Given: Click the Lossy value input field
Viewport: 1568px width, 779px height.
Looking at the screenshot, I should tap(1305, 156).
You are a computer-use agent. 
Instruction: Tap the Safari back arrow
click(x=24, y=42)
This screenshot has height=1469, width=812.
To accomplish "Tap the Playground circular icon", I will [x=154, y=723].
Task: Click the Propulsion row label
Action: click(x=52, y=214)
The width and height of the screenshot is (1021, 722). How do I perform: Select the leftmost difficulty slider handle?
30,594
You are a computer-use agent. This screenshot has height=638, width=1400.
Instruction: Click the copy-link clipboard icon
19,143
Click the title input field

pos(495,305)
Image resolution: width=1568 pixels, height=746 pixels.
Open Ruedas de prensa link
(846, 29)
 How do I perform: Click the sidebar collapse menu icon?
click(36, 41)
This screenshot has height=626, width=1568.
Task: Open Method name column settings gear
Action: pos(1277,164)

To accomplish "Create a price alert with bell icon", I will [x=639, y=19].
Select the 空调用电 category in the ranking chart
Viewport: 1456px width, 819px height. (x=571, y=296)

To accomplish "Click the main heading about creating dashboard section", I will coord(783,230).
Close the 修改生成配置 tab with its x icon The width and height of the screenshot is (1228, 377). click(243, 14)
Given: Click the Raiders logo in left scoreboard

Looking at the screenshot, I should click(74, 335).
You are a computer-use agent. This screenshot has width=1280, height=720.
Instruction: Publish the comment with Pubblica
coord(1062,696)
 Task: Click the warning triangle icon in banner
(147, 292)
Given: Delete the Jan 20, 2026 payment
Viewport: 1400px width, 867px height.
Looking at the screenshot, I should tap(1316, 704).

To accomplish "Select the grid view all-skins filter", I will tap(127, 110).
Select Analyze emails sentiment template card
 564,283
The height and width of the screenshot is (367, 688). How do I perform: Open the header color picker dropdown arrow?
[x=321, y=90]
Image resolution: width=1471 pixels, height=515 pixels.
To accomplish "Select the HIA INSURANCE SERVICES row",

··········

Reproduce all of the material above, replacing every "Instruction" with "Command" and leaving everything else unchanged.

Given: Click the Lossy value input field
Viewport: 1568px width, 779px height.
Looking at the screenshot, I should tap(1305, 156).
You are a computer-use agent. 
Command: Tap the Safari back arrow
click(x=24, y=42)
This screenshot has height=1469, width=812.
To accomplish "Tap the Playground circular icon", I will [x=154, y=723].
Task: Click the Propulsion row label
Action: click(x=52, y=214)
The width and height of the screenshot is (1021, 722). How do I perform: Select the leftmost difficulty slider handle?
30,594
You are a computer-use agent. This screenshot has height=638, width=1400.
Command: Click the copy-link clipboard icon
19,143
Click the title input field

pos(495,305)
Image resolution: width=1568 pixels, height=746 pixels.
Open Ruedas de prensa link
(846, 29)
 How do I perform: Click the sidebar collapse menu icon?
click(36, 41)
This screenshot has height=626, width=1568.
Task: Open Method name column settings gear
Action: pos(1277,164)

To accomplish "Create a price alert with bell icon", I will [x=639, y=19].
Select the 空调用电 category in the ranking chart
Viewport: 1456px width, 819px height. (x=571, y=296)

To accomplish "Click the main heading about creating dashboard section", I will coord(783,230).
Close the 修改生成配置 tab with its x icon The width and height of the screenshot is (1228, 377). click(243, 14)
Given: Click the Raiders logo in left scoreboard

Looking at the screenshot, I should click(74, 335).
You are a computer-use agent. This screenshot has width=1280, height=720.
Command: Publish the comment with Pubblica
coord(1062,696)
 Task: Click the warning triangle icon in banner
(147, 292)
Given: Delete the Jan 20, 2026 payment
Viewport: 1400px width, 867px height.
Looking at the screenshot, I should tap(1316, 704).

To accomplish "Select the grid view all-skins filter", I will tap(127, 110).
Select Analyze emails sentiment template card
 564,283
The height and width of the screenshot is (367, 688). How do I perform: Open the header color picker dropdown arrow?
[x=321, y=90]
Image resolution: width=1471 pixels, height=515 pixels.
To accomplish "Select the HIA INSURANCE SERVICES row",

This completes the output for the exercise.